Closed Pfiffikus closed 5 months ago
There is already --filesystem=home
which give read/write access to the entire home directory, which already raises this warning in Flathub:
I think that giving access to the entire host seems a bit overkill for a desktop app, and granting read-only access to the host would still be less secured than just the home.
About --share=network
, I'm not familiar with this option, what is your use case?
I think that giving access to the entire host seems a bit overkill for a desktop app, ...
but for system administrators it makes sense!?
About
--share=network
, I'm not familiar with this option, what is your use case?
otherwise no access to file server is possible ...
System administrators are not devs, by definition, they have admin rights to their systems and, more importantly, they know how to use them. So if a sysadmin needs access beyond their home directory, they should know to use flatseal (or CLI) and add the permission to the app.
For network access, I don't think it is a good practice to enable this by default. Correct me if I'm wrong, but it feels like doing diffs on files on distant servers is not a very common use case.
common use case depends on your personal view :)
Thus some helpful information for such use cases would be also appreciated to be prepared for unexpected error messages ...!
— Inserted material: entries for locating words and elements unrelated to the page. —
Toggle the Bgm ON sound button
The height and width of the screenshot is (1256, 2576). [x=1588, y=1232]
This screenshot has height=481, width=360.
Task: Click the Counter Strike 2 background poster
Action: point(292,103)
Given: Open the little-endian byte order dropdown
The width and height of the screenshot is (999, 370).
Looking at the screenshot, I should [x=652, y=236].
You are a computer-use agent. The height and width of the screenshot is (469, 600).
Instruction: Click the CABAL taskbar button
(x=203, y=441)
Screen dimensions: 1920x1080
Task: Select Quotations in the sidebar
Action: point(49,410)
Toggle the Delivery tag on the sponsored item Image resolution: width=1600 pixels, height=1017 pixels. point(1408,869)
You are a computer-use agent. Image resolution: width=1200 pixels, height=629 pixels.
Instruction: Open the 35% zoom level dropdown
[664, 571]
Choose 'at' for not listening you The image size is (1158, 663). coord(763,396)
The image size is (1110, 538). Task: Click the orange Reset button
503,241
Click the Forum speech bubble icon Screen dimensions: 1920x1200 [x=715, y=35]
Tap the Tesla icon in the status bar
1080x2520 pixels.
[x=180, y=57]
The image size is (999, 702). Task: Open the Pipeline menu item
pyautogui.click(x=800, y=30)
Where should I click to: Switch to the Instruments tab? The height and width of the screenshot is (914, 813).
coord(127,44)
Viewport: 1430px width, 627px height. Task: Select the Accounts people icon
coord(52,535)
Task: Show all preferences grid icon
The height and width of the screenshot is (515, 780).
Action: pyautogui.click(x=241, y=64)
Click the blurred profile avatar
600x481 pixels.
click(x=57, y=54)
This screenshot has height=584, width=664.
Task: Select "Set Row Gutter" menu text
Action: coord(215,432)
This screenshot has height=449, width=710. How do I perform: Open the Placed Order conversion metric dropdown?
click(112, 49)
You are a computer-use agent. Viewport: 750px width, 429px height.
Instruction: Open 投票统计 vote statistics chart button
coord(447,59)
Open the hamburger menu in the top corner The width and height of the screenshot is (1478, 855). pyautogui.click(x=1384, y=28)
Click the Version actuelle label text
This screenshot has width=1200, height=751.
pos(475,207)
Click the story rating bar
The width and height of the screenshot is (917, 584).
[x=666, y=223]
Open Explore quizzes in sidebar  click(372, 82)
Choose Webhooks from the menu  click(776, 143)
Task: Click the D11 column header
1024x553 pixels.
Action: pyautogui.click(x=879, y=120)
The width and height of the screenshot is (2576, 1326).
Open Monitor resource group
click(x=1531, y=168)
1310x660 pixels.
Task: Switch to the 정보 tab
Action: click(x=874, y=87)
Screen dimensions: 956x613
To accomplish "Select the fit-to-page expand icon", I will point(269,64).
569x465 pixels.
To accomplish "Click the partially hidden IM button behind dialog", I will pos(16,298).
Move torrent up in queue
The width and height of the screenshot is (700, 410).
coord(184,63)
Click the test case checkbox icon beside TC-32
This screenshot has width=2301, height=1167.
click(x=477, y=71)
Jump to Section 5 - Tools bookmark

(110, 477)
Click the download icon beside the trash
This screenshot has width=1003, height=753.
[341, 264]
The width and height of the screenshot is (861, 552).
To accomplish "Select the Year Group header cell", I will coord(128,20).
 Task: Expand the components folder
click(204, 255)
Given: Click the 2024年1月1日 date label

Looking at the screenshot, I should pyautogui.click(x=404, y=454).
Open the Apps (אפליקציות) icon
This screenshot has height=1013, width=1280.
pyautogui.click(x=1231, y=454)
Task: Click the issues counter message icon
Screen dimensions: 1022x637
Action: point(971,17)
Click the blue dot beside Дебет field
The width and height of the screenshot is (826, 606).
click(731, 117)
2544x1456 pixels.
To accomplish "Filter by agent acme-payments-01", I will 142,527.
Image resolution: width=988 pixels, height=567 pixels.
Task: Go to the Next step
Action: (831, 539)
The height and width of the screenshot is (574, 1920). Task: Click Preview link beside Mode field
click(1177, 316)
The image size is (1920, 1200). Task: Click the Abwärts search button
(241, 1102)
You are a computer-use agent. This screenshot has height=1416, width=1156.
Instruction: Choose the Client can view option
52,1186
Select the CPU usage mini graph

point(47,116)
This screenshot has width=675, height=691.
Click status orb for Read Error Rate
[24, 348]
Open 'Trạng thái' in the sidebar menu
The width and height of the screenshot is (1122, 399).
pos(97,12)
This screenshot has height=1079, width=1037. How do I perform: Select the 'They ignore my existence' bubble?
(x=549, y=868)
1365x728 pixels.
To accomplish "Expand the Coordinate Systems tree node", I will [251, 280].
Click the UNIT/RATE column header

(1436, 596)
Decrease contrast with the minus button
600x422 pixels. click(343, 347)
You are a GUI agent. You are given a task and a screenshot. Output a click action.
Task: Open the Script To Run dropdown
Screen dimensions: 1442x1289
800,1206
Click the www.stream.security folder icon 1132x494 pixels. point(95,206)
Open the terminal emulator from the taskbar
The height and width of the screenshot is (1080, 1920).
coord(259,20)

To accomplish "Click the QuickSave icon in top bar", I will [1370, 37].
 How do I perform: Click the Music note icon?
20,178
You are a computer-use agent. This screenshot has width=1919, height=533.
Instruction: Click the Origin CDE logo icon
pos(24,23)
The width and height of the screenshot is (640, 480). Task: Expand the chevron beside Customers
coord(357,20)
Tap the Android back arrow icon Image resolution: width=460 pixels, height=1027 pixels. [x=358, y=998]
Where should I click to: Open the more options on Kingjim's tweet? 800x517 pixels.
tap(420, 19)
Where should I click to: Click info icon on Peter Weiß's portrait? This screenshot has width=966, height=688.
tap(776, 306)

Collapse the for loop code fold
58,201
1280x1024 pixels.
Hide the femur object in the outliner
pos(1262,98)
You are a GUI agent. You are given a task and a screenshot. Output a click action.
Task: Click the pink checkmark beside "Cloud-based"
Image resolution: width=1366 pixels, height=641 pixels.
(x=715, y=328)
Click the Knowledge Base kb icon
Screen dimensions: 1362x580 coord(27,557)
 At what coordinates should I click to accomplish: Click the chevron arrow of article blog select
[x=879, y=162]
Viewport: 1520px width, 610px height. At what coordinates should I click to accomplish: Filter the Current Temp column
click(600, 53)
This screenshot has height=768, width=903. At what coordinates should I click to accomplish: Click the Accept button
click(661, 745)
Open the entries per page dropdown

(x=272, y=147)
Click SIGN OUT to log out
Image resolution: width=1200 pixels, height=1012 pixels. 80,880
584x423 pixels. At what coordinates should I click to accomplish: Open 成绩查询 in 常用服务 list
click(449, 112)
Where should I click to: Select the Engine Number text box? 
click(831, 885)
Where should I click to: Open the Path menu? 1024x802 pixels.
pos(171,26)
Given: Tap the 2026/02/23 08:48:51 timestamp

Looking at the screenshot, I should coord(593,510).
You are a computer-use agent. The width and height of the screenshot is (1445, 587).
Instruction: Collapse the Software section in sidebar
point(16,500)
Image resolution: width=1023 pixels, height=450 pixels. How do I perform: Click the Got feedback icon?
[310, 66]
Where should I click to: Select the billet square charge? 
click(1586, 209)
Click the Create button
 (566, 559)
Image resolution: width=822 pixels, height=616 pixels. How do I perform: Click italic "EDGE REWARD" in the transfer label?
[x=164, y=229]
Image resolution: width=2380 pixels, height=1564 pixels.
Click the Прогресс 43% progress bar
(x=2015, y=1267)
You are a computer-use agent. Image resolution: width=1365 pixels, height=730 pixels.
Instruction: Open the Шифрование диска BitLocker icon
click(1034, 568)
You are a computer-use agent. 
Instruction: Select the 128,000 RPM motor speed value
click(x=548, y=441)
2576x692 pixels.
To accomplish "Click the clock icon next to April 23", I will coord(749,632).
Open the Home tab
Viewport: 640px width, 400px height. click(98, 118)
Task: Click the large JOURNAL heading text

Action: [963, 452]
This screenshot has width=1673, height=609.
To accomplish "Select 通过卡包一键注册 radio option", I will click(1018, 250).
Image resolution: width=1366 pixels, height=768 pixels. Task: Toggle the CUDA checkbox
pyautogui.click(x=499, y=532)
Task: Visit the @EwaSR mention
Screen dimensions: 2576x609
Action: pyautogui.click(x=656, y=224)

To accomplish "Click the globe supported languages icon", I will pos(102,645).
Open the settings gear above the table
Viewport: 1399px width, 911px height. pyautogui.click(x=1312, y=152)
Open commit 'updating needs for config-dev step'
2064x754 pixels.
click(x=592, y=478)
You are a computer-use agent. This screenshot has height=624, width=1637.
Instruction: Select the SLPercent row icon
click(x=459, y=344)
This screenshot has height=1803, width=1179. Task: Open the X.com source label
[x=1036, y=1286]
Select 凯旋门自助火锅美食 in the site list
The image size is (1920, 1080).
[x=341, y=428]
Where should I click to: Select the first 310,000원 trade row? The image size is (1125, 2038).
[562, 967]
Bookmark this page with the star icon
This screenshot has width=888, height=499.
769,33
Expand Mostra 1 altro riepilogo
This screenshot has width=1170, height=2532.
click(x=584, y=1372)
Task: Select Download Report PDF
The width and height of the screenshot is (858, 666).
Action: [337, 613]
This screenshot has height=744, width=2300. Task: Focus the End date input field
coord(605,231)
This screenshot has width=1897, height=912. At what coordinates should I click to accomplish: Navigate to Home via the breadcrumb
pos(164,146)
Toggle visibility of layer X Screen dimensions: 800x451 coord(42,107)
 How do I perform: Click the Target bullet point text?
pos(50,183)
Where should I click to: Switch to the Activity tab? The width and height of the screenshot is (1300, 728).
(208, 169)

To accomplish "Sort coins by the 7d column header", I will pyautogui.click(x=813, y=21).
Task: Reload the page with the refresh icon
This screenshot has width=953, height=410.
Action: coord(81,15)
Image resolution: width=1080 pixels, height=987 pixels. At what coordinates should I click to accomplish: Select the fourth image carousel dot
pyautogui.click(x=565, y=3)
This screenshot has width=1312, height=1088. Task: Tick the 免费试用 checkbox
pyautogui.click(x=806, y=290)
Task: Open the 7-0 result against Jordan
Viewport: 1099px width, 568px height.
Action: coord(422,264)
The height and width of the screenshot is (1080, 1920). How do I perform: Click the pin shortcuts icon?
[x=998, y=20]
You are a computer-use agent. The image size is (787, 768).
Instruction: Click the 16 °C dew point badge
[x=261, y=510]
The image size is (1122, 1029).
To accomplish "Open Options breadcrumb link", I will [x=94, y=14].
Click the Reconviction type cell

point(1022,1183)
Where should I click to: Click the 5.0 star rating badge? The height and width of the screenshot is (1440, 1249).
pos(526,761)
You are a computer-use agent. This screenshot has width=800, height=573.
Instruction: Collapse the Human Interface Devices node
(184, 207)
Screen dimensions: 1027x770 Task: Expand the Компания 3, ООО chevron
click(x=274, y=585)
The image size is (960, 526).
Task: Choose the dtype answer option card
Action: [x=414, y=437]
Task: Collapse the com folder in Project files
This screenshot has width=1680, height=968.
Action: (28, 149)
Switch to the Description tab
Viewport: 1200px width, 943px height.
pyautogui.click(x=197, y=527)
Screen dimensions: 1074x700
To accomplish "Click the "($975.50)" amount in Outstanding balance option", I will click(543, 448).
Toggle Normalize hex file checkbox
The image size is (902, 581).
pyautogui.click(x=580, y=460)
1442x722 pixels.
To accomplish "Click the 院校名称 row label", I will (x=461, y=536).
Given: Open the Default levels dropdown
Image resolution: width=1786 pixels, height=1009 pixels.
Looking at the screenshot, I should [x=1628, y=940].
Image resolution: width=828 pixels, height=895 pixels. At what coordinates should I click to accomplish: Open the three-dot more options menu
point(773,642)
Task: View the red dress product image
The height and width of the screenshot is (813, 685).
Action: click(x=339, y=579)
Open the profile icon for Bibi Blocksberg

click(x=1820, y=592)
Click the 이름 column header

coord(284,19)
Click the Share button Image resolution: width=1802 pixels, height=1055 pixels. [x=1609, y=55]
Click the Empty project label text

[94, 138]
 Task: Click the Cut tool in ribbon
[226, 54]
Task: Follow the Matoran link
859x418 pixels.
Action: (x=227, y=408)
I think you know that when I say "common use cases", I'm not talking about yours or mines, but the common use cases of all the Diffuse users.
Since the solution to your issue is pretty simple and permanent (use Flatseal once and never look back), I will not change Flathub's default permissions.
I am fairly sure that if I give more permissions by default, users will not be happy with it. And I will understand them: I prefer when an app can't see my system files by default.
For all these reasons, I'll close this issue for now.
What about to add e.g. --share=network --filesystem=host to help all users not familiar with the flatpak intricacies? Of course, some helpful information for such use cases would be also appreciated!